J’ai rendu visite aux frères à leur domicile et j’ai fait une découverte sensationnelle : ils avaient en fait un cobra royal (Ophiophagus hannah). Cette espèce est le plus grand serpent venimeux du monde et peut atteindre une longueur de 18 pieds (5½ mètres).

La tragédie de la superstition

Vient maintenant la partie déchirante de ce récit. Lors d’un autre voyage en Inde, j’étais dans la ville de Bangalore – aujourd’hui le centre technologique du pays. On m’a parlé d’un policier qui était un « attrapeur de serpents » : si quelqu’un voyait un serpent dans le jardin, il était appelé pour l’enlever.

J’ai visité le poste de police où il travaillait et j’ai passé un moment à discuter avec lui. Il était plein d’histoires sur les serpents qu’il avait attrapés et retirés au cours des trente années où il faisait cela. Je n’ai pas été impressionné par son expertise zoologique. Par exemple, il m’a dit qu’il y avait des dizaines d’espèces de serpents venimeux – en fait, il n’y en a que quatre, cinq si l’on compte le très rare cobra royal. Mais je lui ai demandé de m’appeler et de m’emmener s’il y avait un cas d’enlèvement de serpent dans les prochaines semaines. J’avais une moto et je venais à tout moment pour le regarder travailler. Il était très honoré de mon intérêt et a promis de le faire.

Une semaine plus tard, nous avons ouvert le journal Deccan Herald et avons trouvé un rapport sur la disparition de ma nouvelle connaissance. Il avait été mordu par un serpent qu’il essayait de retirer du jardin d’une villa à Bangalore. Je me suis immédiatement rendu sur les lieux de l’accident et j’ai parlé avec les propriétaires qui l’avaient appelé. Ils ont décrit ce qui s’était passé.

Apparemment, ils avaient vu un serpent dans le jardin au petit matin et avaient appelé l’agent de police.
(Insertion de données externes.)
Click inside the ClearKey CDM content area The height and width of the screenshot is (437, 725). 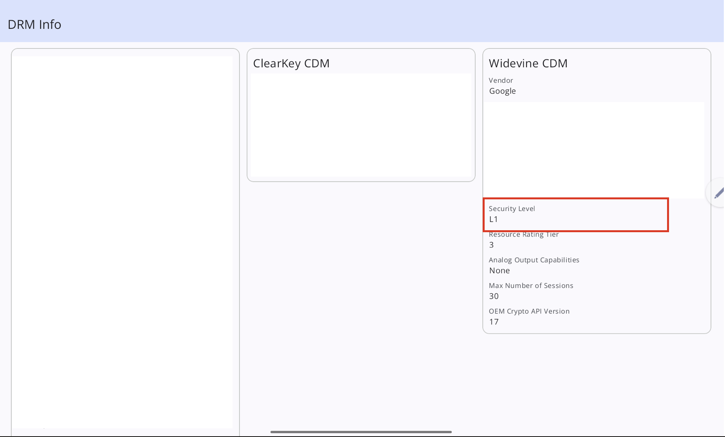click(361, 125)
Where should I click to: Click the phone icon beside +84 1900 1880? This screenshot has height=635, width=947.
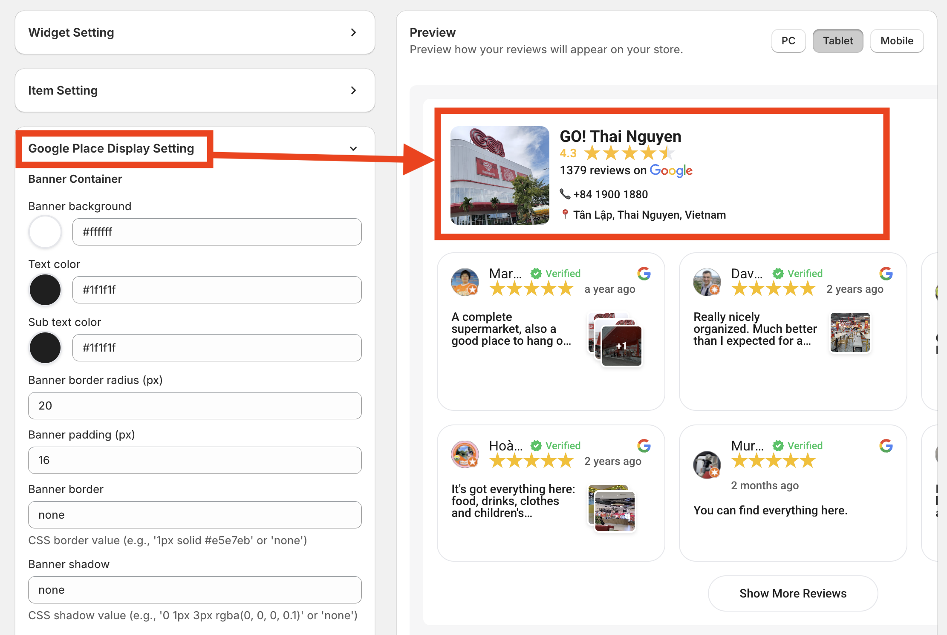(x=565, y=194)
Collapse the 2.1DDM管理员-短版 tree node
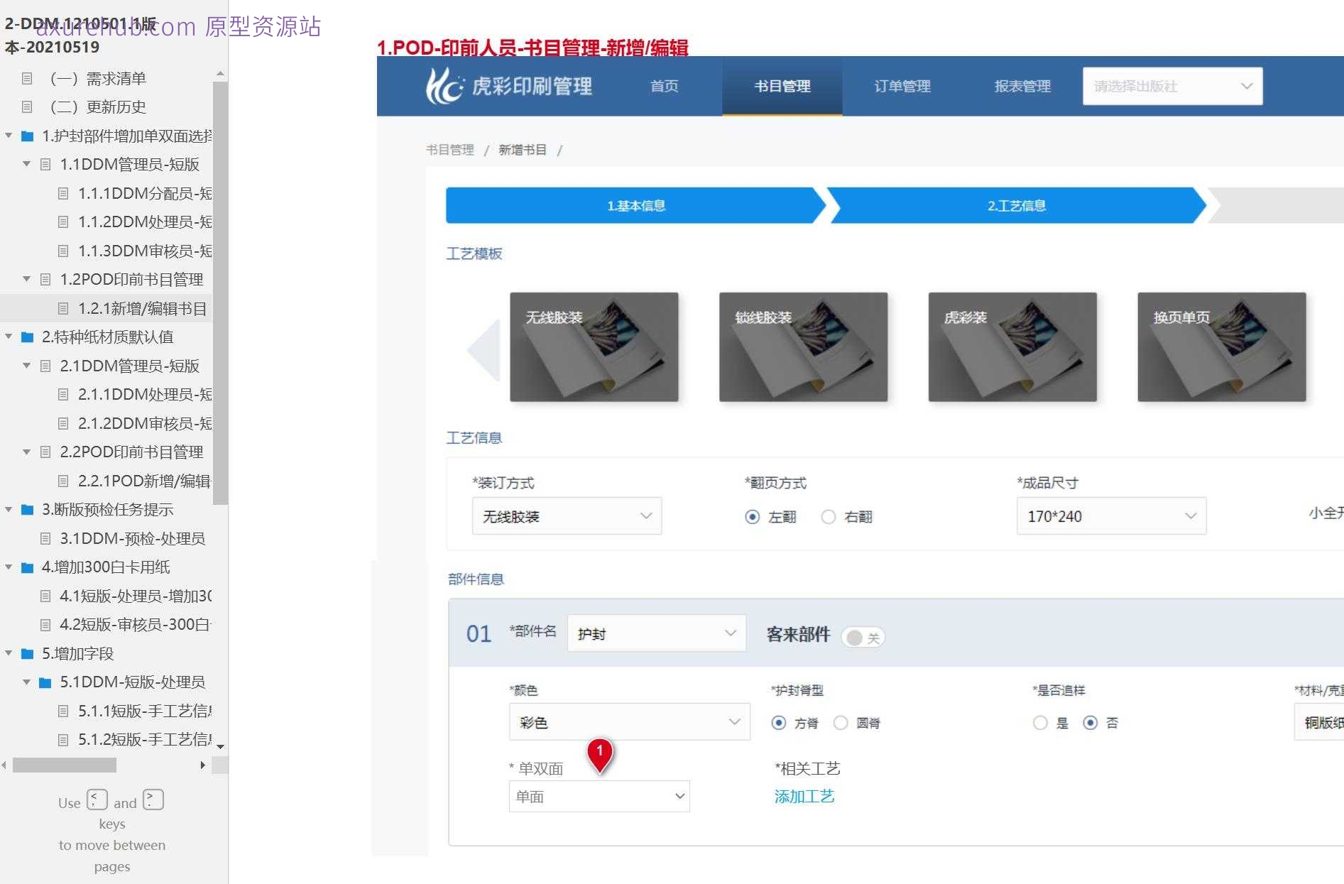The width and height of the screenshot is (1344, 884). (x=26, y=366)
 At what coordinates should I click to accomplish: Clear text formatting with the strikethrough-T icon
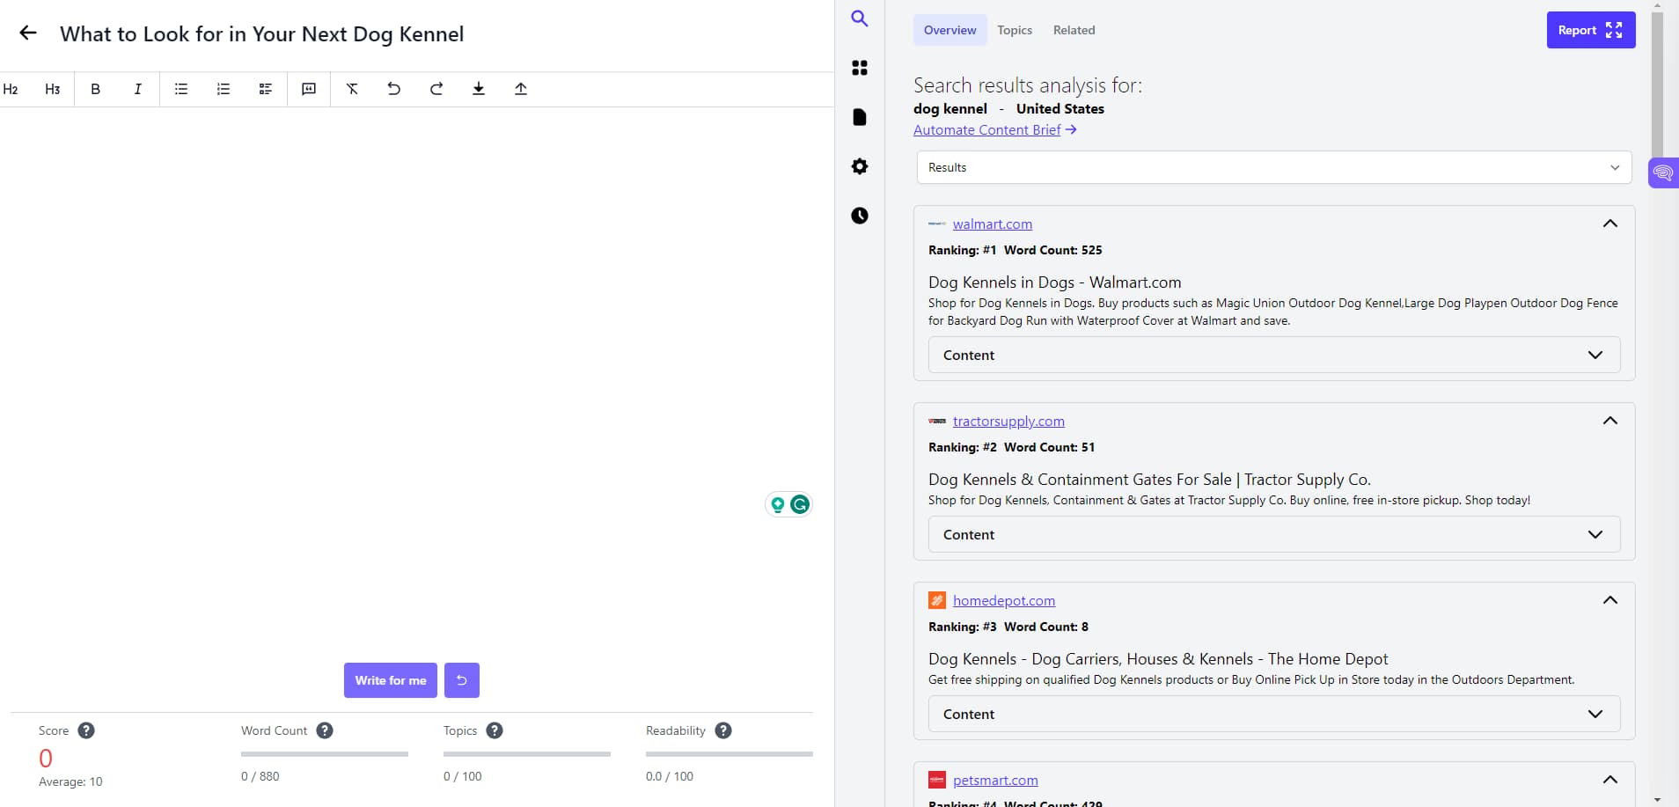pyautogui.click(x=351, y=89)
Celui-ci était venu immédiatement et l’avait trouvé caché dans une dépendance. C’était un cobra adulte, et il l’avait attrapé et mis dans un sac – mais il avait été mordu au passage. Le propriétaire de la maison voulait le conduire à l’hôpital pour un traitement d’urgence, mais il avait refusé. « J’ai mon propre remède », a-t-il dit, et il a sorti une pierre de serpent. Il l’a placée sur les deux marques de crocs sur son bras, s’est assis les jambes croisées sur la pelouse, souriant et sirotant un café qu’on lui avait apporté – puis il est mort calmement.
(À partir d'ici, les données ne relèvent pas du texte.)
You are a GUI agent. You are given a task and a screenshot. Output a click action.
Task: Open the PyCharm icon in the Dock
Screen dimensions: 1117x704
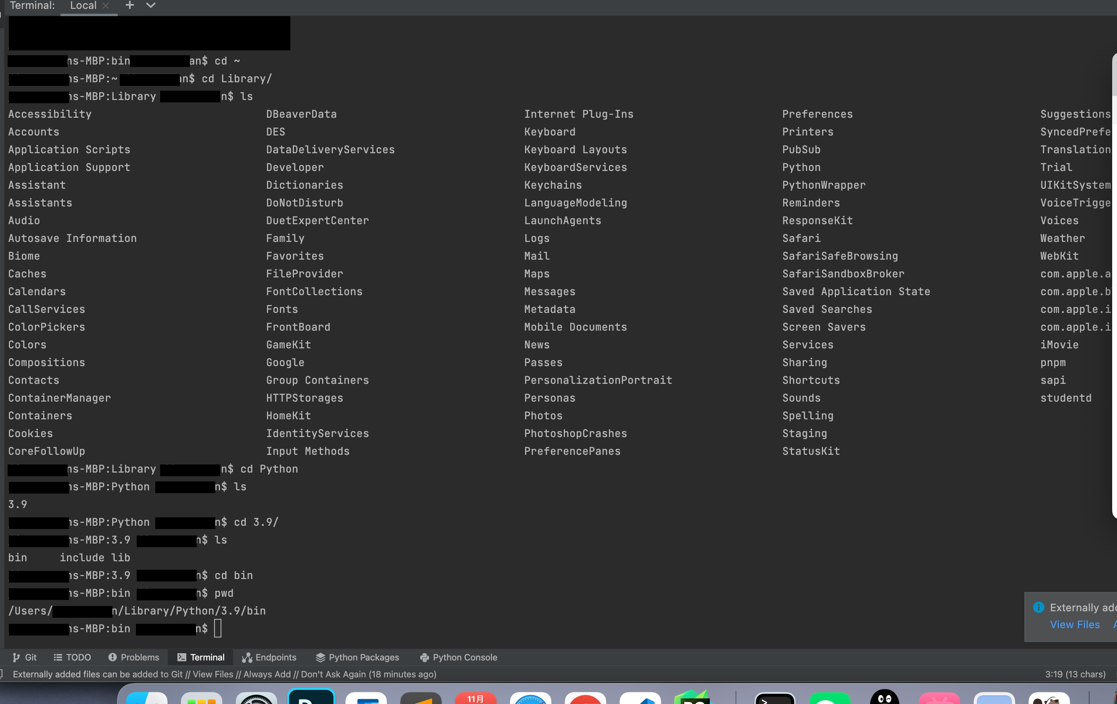pyautogui.click(x=693, y=698)
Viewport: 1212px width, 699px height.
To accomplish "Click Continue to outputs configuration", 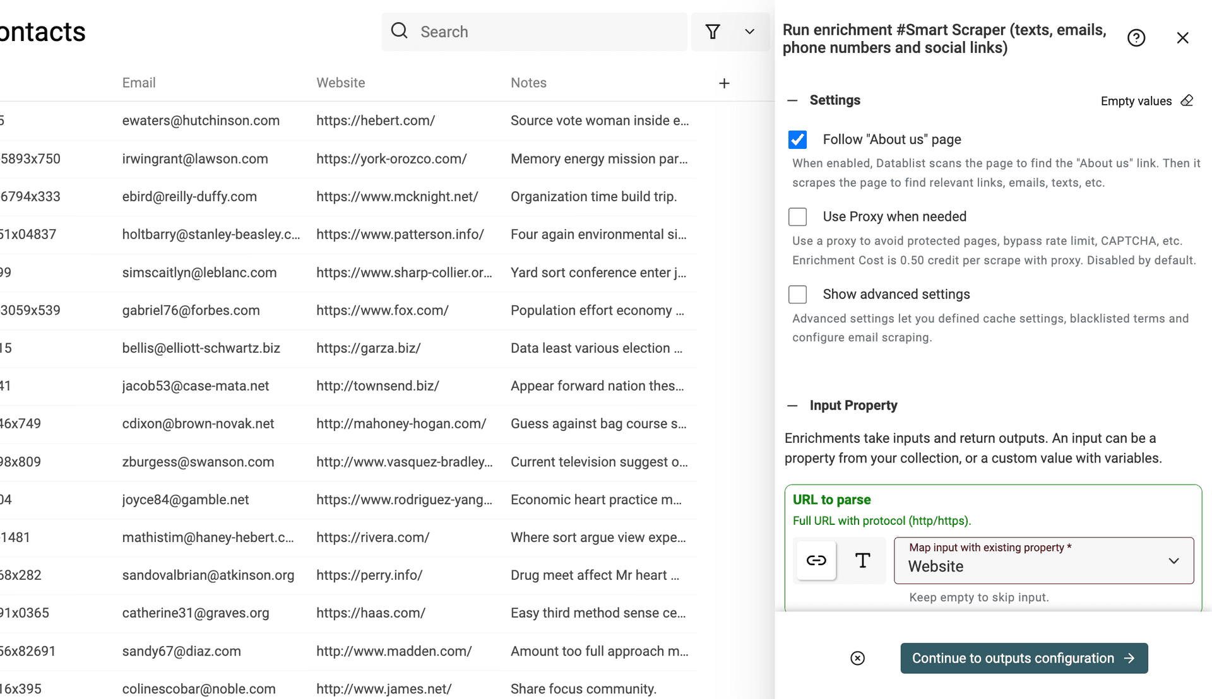I will pos(1023,658).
J’ai fait quelques recherches supplémentaires et j’ai parlé avec ses collègues au commissariat. Ils m’ont dit que l’appel était arrivé à 6h30 du matin et qu’il avait envisagé de me contacter, mais qu’il avait décidé qu’il était « trop tôt pour déranger le gentleman européen. » C’était sa condamnation à mort : si j’avais été présent, j’aurais ouvert la plaie et aspiré autant de poison que possible (comme je l’avais appris de mon père et d’autres experts en serpents). Et je l’aurais fait monter de force dans la voiture pour l’emmener d’urgence à l’hôpital. Pas question de le laisser assis là avec la stupide « pierre de serpent » sur la plaie.

J’en suis arrivé à la conclusion suivante : comme mes amis charmeurs de serpents, cet officier de police n’avait eu qu’un seul remède contre les morsures de serpent : ne pas se faire mordre. Rien d’autre. En trente ans de manipulation de serpents, il n’avait jamais eu d’accident – jusqu’à ce matin fatidique où il ne m’a pas appelé.